I forgive myself that I have accepted and allowed myself to overeat.
I forgive myself for accepting and allowing myself to use overeating as an excuse to not face myself.
I forgive myself that I didn’t allow myself to see that I over eat and in general participate in addictions to not face myself.
I forgive myself that I have accepted and allowed myself to overeat because it’s like I keep on masturbating to feel some sort of high, and in that I am not accepting and allowing myself to face myself and correct myself.
I forgive myself that I have allowed and accepted myself to use overeating as a way to remain in regret.

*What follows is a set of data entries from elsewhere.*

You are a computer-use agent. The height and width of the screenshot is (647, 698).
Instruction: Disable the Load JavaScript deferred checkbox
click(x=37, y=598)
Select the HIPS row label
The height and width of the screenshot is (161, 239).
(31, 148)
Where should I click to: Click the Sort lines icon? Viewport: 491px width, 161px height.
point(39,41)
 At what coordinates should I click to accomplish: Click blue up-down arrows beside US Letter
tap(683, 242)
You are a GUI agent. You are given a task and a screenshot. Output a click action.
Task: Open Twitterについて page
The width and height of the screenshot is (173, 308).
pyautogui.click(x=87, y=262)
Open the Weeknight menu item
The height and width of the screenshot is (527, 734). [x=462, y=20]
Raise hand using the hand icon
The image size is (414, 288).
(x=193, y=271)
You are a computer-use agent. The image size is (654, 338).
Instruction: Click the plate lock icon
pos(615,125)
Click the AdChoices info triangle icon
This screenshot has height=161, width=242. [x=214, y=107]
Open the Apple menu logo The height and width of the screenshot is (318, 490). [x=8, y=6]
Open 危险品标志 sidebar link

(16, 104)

I forgive myself that I have accepted and allowed myself to abdicate self-responsibility through overeating and in that causing myself to remain in regret, because I understand that if I don’t take self-responsibility I will be fucked for eternity.

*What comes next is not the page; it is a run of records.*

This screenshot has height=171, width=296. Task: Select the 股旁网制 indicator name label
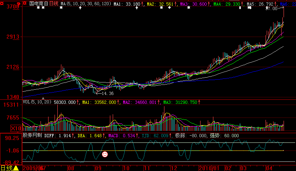pyautogui.click(x=32, y=136)
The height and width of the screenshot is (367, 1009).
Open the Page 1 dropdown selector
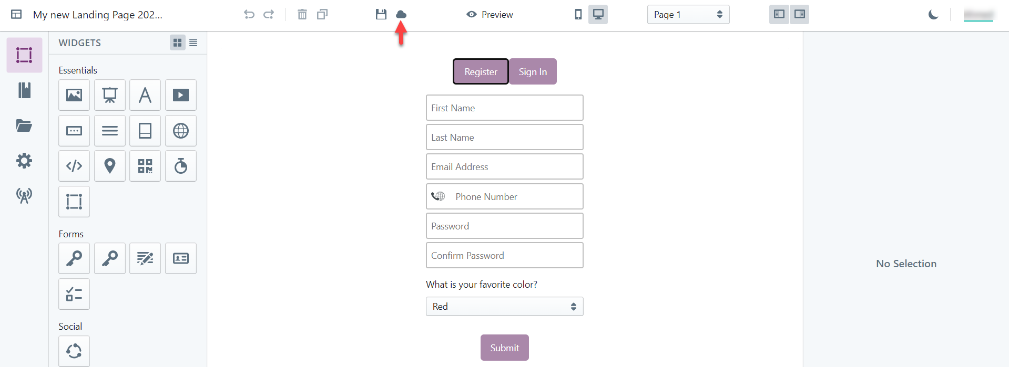pyautogui.click(x=688, y=15)
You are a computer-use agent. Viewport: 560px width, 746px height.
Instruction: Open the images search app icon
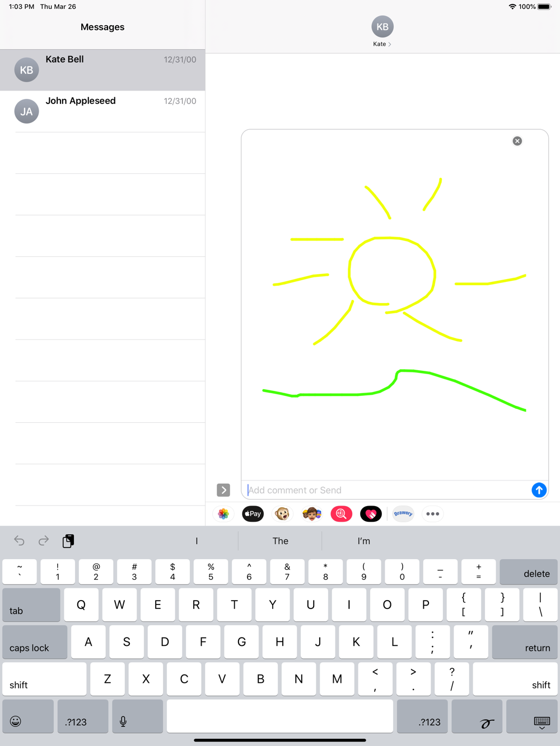tap(342, 514)

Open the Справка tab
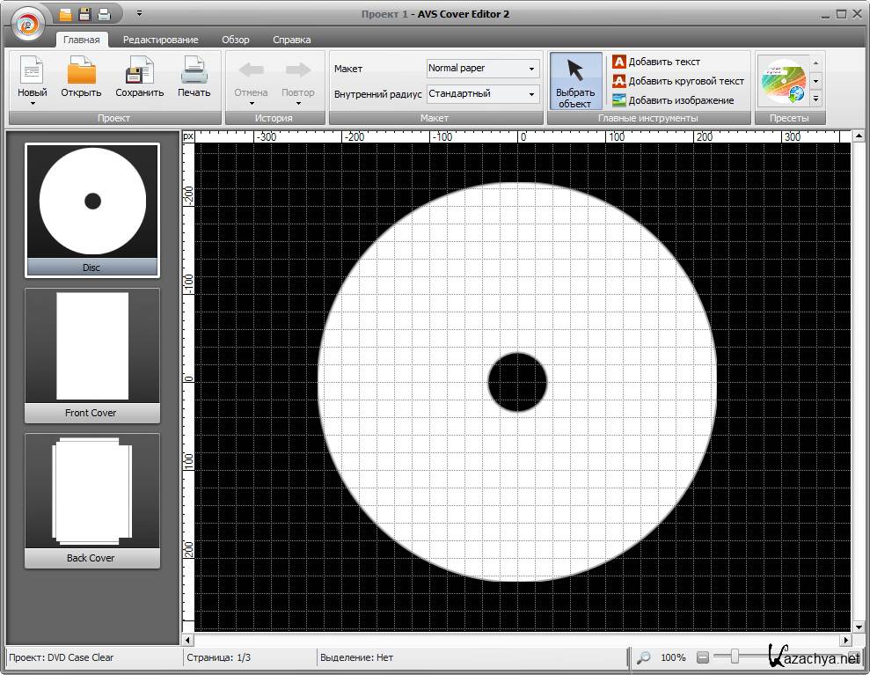pos(291,40)
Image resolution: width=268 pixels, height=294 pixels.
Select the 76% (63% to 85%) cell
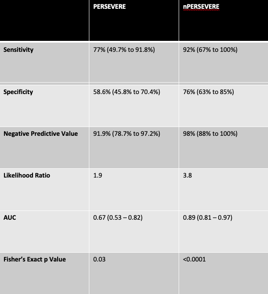coord(209,92)
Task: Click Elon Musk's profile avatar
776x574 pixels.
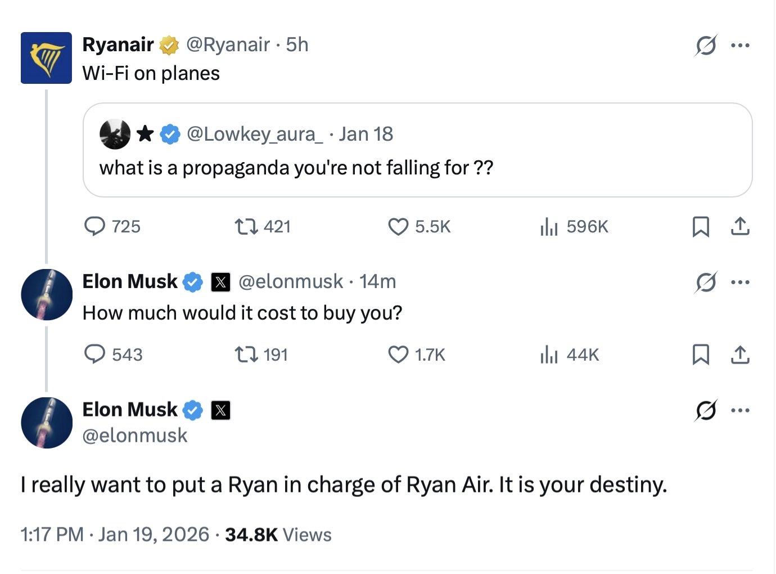Action: (46, 294)
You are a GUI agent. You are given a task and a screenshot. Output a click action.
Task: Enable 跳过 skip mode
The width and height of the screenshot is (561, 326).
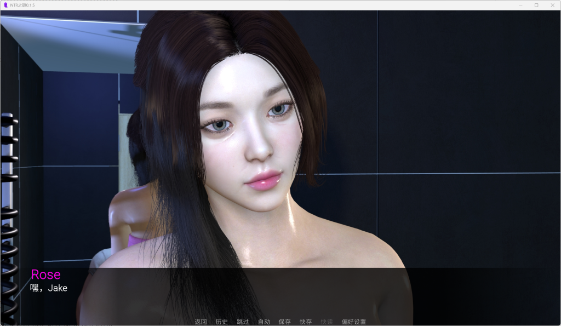[x=243, y=322]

So I have to eat responsibly. So I will only eat 3 times a day.

2/1/2012
1:10am

I forgive myself that I have accepted and allowed myself to experience myself within the mind as talking and playing with the ideas that I’ve created of other people and pretending that im interacting with them actually and accepting and allowing myself to not do anything about it.
I forgive myself that I have accepted and allowed myself to feed these entities of ideas of other people that I have created in my mind – energy, and in that disregarding the consequences of such allowances.

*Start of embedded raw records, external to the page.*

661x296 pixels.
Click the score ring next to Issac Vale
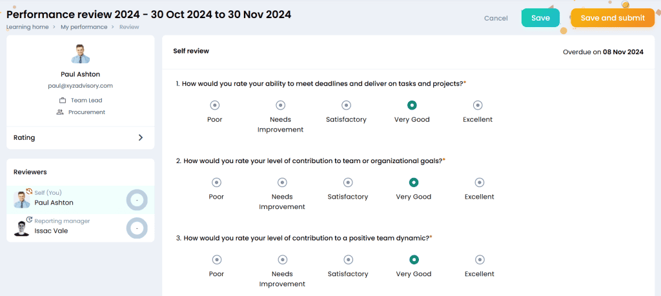point(137,228)
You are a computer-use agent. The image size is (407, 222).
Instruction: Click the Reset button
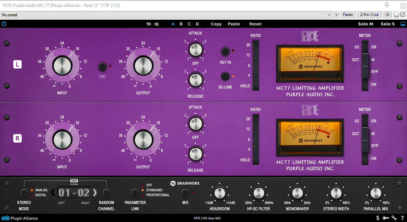[255, 24]
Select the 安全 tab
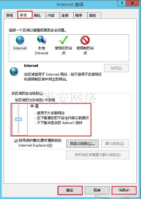Screen dimensions: 141x199 pos(23,15)

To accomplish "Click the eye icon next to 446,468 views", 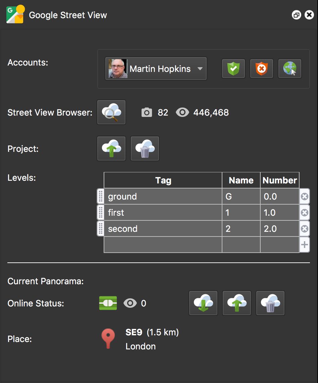I will pos(182,112).
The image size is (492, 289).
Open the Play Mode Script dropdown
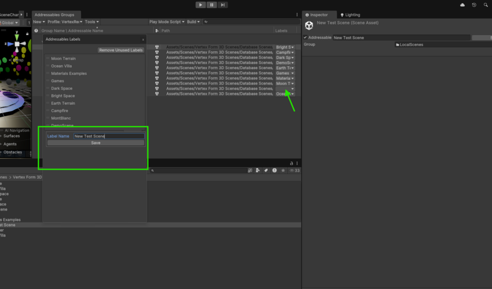166,22
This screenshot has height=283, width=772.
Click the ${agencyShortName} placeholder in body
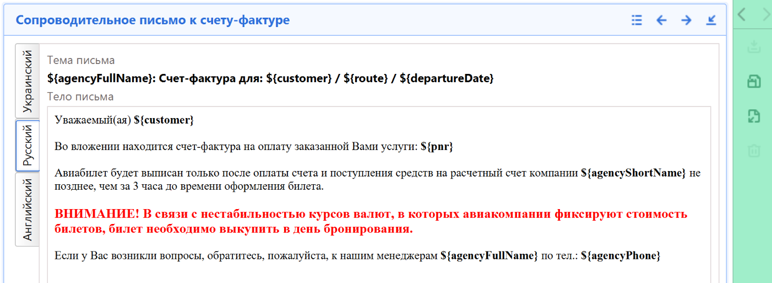click(633, 173)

I forgive myself that I have accepted and allowed myself to not take self-responsibility for this mind fuck of having entities in my mind which are the ideas I’ve created of how I see other people through my mind.
Why the fuck am I doing this of talking to people in my head? What am I not seeing?
What is it that I usually talk about?
I talk to my old friend Daniel in my mind about how he is blind, and how he does not see nor know the truth. I also talk to Jenna about that in my head.
Also I dream in my head and play scenarios in my head that are related to me liking Jenna.
Also in my mind I tell my sister Nancy that I don’t really give a fuck about her and that she’s fucking stupid and blind and deluded in mind control bullshit.
Recently I talk in my mind to my friend Jesus who I haven’t seen in a while; i talk to him as if im starting him off on this process and telling him that he might make it and that I see that he isn’t as deluded in bullshit as most people so that’s why I have decided to stay in touch with him. I also tell him that eventually he will see and read things about me that maybe he will judge, but that he shouldn’t judge desteni because of who I’ve been and what I’ve been through.

So what I see and think, is that I am talking to these people about certain things in my mind because of unresolved issues, unresolved intentions.

Also I see that I want to save certain people.